_Problem_:
Would you please copy each line of the listing that mentions "will"?
---
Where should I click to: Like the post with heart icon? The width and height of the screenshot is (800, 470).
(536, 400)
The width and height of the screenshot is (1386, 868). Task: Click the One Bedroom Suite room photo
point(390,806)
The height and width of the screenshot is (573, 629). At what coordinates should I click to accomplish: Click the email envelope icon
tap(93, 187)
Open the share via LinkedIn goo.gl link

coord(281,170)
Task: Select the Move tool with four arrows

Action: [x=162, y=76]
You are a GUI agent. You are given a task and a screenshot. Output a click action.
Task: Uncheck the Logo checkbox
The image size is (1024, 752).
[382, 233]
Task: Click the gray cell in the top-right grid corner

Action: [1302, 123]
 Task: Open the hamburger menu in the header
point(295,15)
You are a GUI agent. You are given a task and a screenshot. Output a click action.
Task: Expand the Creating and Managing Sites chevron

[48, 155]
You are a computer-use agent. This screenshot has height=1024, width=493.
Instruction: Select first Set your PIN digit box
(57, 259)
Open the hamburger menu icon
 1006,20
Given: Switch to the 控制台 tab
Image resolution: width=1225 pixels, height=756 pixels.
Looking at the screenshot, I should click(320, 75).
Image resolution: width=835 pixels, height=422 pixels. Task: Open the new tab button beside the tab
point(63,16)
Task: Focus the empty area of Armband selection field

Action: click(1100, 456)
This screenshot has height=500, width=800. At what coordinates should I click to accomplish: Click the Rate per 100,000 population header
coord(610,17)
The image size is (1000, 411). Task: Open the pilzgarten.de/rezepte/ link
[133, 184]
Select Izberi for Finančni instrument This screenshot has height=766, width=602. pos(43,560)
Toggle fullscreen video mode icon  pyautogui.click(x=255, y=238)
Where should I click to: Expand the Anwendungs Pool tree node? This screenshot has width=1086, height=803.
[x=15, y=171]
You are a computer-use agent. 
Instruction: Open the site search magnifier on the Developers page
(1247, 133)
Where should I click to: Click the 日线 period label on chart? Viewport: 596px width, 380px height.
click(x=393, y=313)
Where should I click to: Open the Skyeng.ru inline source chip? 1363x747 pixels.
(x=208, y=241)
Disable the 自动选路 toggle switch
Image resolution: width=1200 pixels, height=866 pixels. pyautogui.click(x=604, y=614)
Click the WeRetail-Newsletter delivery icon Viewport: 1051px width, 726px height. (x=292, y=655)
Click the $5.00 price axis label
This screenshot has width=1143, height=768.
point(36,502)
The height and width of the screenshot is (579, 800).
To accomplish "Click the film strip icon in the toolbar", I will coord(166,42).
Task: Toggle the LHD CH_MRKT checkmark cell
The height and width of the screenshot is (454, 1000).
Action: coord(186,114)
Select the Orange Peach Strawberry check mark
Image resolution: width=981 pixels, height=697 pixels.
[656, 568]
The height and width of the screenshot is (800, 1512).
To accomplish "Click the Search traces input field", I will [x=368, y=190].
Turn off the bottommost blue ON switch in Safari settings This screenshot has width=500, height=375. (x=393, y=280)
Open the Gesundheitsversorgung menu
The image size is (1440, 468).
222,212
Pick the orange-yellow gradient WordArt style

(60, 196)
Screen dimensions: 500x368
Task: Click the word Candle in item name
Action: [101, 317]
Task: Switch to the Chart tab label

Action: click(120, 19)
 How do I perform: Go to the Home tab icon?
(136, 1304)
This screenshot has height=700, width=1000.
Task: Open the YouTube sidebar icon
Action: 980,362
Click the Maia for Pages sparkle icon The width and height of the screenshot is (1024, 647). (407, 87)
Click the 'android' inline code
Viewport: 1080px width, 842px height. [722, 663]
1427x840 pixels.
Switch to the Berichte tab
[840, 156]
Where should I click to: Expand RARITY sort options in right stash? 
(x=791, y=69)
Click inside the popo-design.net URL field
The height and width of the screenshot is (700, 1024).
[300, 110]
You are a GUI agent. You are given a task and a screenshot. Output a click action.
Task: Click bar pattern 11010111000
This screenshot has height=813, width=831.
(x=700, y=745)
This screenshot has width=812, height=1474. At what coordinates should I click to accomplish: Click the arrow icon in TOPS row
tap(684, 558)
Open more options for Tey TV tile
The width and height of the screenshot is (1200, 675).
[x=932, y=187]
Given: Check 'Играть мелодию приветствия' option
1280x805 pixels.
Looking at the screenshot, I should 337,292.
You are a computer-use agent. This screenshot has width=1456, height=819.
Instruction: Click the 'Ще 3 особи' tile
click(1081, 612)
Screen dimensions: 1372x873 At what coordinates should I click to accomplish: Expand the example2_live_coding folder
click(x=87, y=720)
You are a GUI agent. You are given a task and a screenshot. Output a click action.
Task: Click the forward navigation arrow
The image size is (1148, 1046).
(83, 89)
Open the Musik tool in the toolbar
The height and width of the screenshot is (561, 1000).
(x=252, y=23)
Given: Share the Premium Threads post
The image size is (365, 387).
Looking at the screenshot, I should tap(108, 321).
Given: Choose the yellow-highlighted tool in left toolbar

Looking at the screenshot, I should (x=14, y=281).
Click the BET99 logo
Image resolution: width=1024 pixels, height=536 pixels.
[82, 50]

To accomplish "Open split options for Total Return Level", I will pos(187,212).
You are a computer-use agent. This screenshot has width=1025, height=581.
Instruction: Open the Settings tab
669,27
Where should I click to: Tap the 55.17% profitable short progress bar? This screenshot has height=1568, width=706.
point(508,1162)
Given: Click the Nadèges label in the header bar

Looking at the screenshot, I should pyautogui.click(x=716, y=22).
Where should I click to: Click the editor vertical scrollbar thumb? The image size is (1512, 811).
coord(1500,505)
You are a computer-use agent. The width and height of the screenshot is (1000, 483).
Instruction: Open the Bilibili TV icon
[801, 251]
---
_Solution_:
To accomplish "Click the film strip icon in the toolbar", I will coord(166,42).
To accomplish "Click the Search traces input field", I will [x=368, y=190].
To accomplish "Open split options for Total Return Level", I will pos(187,212).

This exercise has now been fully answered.